Hello,
I am attempting to find the DEGs between Mesenchymal glioblastoma and healthy tissue samples using raw counts. However, PCA indicates no distinct clustering of healthy vs. tumor samples. In general, I am wondering how RNA-seq analysis of multiple in-vivo samples is conducted given their inherent heterogeneity. The code is not included here, but batch correction with sva also resulted in negligible changes.
All samples are from unique individuals, so there are no pairs of healthy vs. tumor samples from the same patient. The location of healthy sample collection is not known.
In general, can I extract any useful information from this RNA-seq dataset? How is RNA-seq analysis of large datasets with unlisted batch conditions handled? Any help is appreciated. Thank you!
library(tidyverse)
library(conflicted)
library(org.Hs.eg.db)
library(DESeq2)
library(ggplot2)
library(tools)
library(biomaRt)
library(GOSemSim)
library(RColorBrewer)
library(TCGAbiolinks)
library(sva)
query.GBM <- GDCquery(project = "TCGA-GBM",
data.category = "Transcriptome Profiling",
experimental.strategy = "RNA-Seq",
workflow.type = "STAR - Counts")
GDCdownload(query = query.GBM)
data <- GDCprepare(query = query.GBM, save = TRUE, save.filename = "GDC_TCGA_GBM.rda")
# Match sample barcodes to GlioVis clinical data format
colnames(counts) <- substring(colnames(counts), 1, 12)
colnames(counts) <- gsub("-", "." ,colnames(counts))
# Remove patients with multiple samples
duplicates <- colnames(counts)[duplicated(colnames(counts))]
counts <- counts[, !colnames(counts) %in% duplicates]
# Set "Subtype" of non-tumor samples to "Healthy"

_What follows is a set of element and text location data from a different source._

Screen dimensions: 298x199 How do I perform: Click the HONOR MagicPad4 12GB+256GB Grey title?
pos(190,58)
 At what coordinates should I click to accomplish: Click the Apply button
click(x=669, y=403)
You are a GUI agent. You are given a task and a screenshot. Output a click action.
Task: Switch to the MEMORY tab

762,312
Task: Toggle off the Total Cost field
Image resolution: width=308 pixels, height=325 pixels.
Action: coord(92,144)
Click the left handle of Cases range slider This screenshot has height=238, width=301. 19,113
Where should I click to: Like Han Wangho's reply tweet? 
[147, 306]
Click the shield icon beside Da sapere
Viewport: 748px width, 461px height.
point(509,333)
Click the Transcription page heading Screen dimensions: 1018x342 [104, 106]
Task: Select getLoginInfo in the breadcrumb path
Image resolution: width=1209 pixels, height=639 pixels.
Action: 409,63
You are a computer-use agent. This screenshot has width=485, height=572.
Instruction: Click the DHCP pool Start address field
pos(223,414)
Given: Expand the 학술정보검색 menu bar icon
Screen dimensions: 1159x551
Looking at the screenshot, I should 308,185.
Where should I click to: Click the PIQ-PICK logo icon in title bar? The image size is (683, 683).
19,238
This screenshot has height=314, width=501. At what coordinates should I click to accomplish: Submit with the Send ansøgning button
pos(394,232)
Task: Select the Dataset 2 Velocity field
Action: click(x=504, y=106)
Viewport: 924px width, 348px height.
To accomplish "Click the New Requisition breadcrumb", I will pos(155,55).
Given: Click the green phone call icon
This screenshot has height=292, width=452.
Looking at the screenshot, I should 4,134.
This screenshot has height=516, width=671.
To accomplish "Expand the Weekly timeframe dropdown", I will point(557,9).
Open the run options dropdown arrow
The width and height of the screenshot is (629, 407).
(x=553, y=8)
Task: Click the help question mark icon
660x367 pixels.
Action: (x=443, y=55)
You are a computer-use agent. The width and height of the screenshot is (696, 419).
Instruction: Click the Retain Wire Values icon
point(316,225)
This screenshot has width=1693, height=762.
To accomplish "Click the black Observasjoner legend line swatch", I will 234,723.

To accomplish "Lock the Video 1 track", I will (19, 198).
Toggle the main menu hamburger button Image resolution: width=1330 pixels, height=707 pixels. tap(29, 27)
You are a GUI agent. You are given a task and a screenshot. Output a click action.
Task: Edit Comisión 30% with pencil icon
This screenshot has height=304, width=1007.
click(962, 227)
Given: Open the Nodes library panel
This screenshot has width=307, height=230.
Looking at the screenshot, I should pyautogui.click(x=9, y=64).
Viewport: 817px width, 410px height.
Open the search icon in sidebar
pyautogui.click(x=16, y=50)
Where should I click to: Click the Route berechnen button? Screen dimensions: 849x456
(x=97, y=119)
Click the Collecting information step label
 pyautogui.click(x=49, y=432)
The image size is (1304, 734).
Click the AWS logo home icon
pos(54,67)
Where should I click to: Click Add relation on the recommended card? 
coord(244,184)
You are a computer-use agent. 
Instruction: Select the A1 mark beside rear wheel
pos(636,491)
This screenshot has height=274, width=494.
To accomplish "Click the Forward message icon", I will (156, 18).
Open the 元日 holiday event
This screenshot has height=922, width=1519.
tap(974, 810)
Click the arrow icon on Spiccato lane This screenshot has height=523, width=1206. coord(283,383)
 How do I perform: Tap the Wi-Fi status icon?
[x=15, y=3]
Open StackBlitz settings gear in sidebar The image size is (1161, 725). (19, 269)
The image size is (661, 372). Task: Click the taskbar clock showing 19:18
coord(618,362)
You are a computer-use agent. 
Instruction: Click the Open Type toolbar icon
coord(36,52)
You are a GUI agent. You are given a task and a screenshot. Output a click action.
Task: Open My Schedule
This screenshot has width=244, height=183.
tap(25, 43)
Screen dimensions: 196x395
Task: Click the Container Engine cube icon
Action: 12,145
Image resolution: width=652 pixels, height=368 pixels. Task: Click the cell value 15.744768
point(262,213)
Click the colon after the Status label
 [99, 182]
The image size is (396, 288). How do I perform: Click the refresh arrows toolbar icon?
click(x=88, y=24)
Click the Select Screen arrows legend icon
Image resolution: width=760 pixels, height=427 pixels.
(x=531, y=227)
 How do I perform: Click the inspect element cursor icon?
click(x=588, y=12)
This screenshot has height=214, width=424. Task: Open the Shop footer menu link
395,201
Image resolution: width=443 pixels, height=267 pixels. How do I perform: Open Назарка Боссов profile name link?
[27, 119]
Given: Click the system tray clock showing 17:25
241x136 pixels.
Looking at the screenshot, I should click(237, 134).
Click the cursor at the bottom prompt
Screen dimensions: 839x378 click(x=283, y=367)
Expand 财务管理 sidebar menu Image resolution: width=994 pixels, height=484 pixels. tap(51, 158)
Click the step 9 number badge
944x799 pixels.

pheno$Subtype[pheno$Histology == "Non-tumor"] <- "Healthy"
# filter pheno to include healthy and MES samples
pheno.MES <- pheno[pheno$Subtype == "Mesenchymal" |
pheno$Subtype == "Healthy", ]
counts.MES <- counts[, colnames(counts) %in% pheno.MES$Sample]
# Create counts metadata
col.data.MES <- pheno.MES[pheno.MES$Sample %in% colnames(counts.MES), c("Sample", "Subtype")]
col.data.MES$Subtype <- factor(col.data.MES$Subtype,
levels = c("Healthy", "Mesenchymal"))
col.data.MES <- col.data.MES %>%
group_by(Subtype) %>%
mutate(Sample_ID = Sample,
Sample = paste0(ifelse(Subtype == "Healthy", "Healthy_", "MES_"), row_number())) %>%
ungroup()
colnames(counts.MES) <- col.data.MES$Sample
# Remove genes with a total of less than 20 counts combined
counts.MES <- counts.MES[rowSums(counts.MES) > 20, ]
# Create DESeq object
dds.MES <- DESeqDataSetFromMatrix(countData = counts.MES,
colData = col.data.MES,
design = ~Subtype)
dds.MES <- DESeq(dds.MES)
# Plot PCA and check dispersion
vs.dds.MES <- vst(dds.MES, blind=FALSE)
plotPCA(vs.dds.MES, intgroup = c("Subtype")) +ggtitle("MES Biplot")
plotDispEsts(dds.MES)
Thanks for pointing to that repo ATpoint
The key insight with RUV is that, even with large count outliers, adding the RUV factors prevents FP and the model is really misspecified otherwise. The RUV factors soak up the variance from aberrant samples.
The only limitation is when batch and condition are totally confounded, then factor analysis can't help you.